Okay, so maybe the life of self discovery wasn't everything it was cracked up to be: aside from the free food and the liberty to watch public television to his heart's content, there were annoying mandatory chores to perform as well. His first time gathering vegetables hadn't gone over too great when he'd come upon a brown-eyed doe quietly chewing the leaves from a head of lettuce and proceeded to 'take down' the poor creature, pummeling it to death with its own hind leg. Afterward he'd had a venison spit roast on his front lawn that'd been somewhat less than embraced by the neighbors.

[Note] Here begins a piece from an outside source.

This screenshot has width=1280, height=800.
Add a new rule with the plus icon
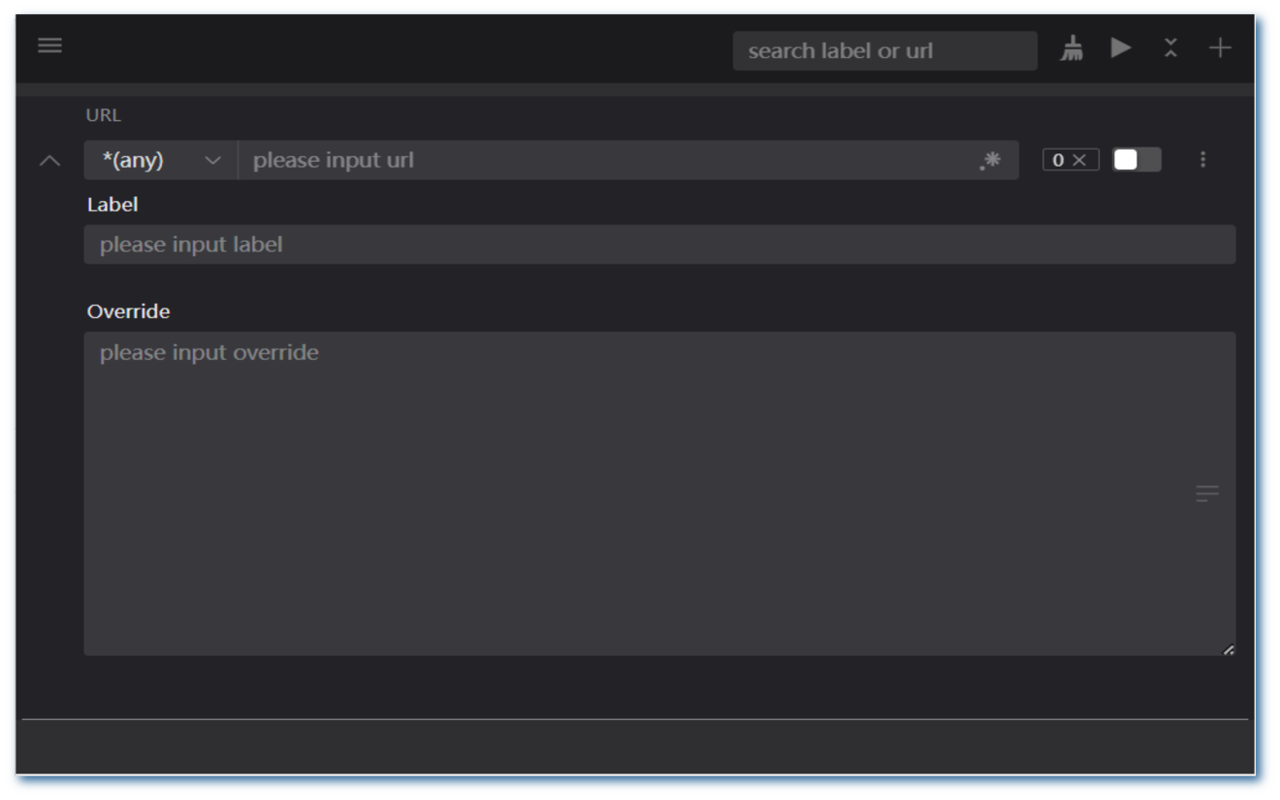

Unnecessary animal slaughter aside, he felt as though he were finally starting to fit in here. The peace-loving spirit of acceptance seemed to have a calming effect on his dementia. He almost regretted his plans for tonight, but he knew the longer he delayed the inevitable the more complacent he'd become.
Swami Fitzgibbon, the guru, was a hulking, George Harrison-meets-Grizzly Adams of a man who'd look equally comfortable chewing tobacco and carving canoes out of trees as seated in a lotus position. Deadpool had carefully observed him for over a week now and memorized his daily routine. The object of his mission hung round Fitzgibbon's neck – a string of prayer beads.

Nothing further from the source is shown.